■ Data supplied
━━━━
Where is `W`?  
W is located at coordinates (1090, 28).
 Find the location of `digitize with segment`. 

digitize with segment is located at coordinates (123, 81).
━━━━
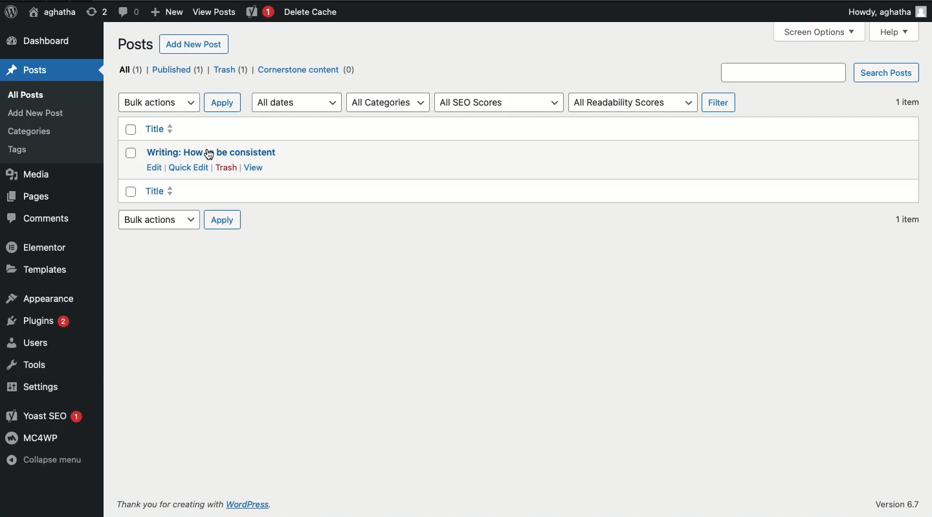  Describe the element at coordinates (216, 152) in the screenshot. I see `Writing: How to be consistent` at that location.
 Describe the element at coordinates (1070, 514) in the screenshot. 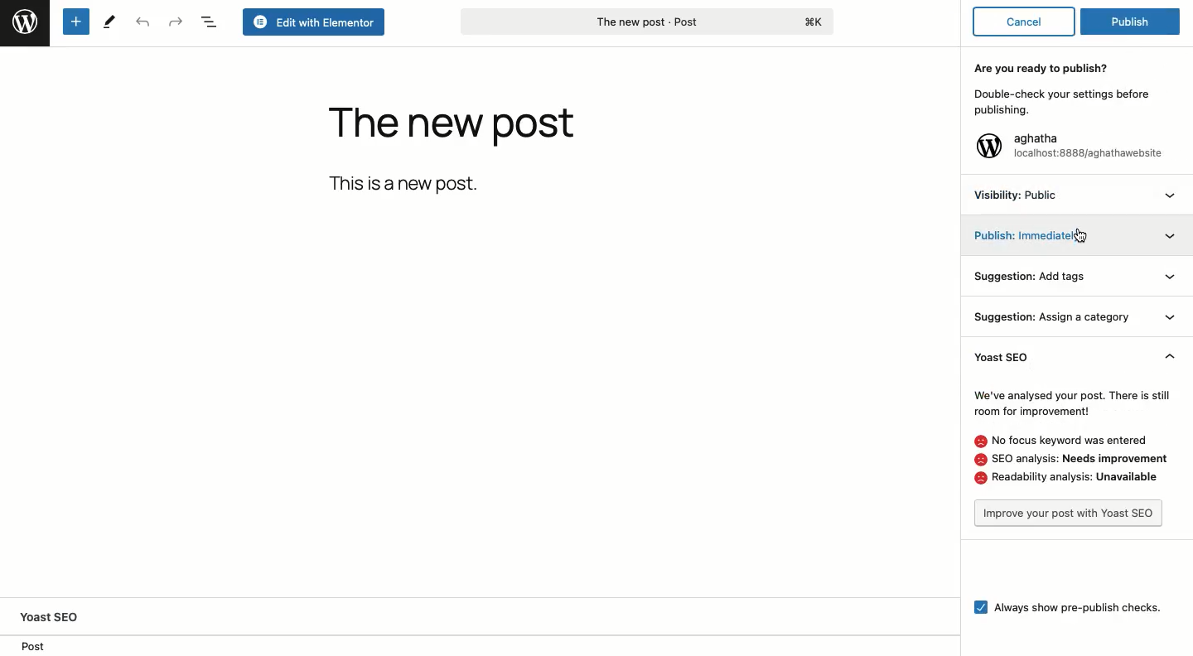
━━━━
■ Description of the task
Pick out every line of the items that contains the word "segment", and copy each one in full.

■ Response
 Find the location of `digitize with segment`. 
digitize with segment is located at coordinates (123, 81).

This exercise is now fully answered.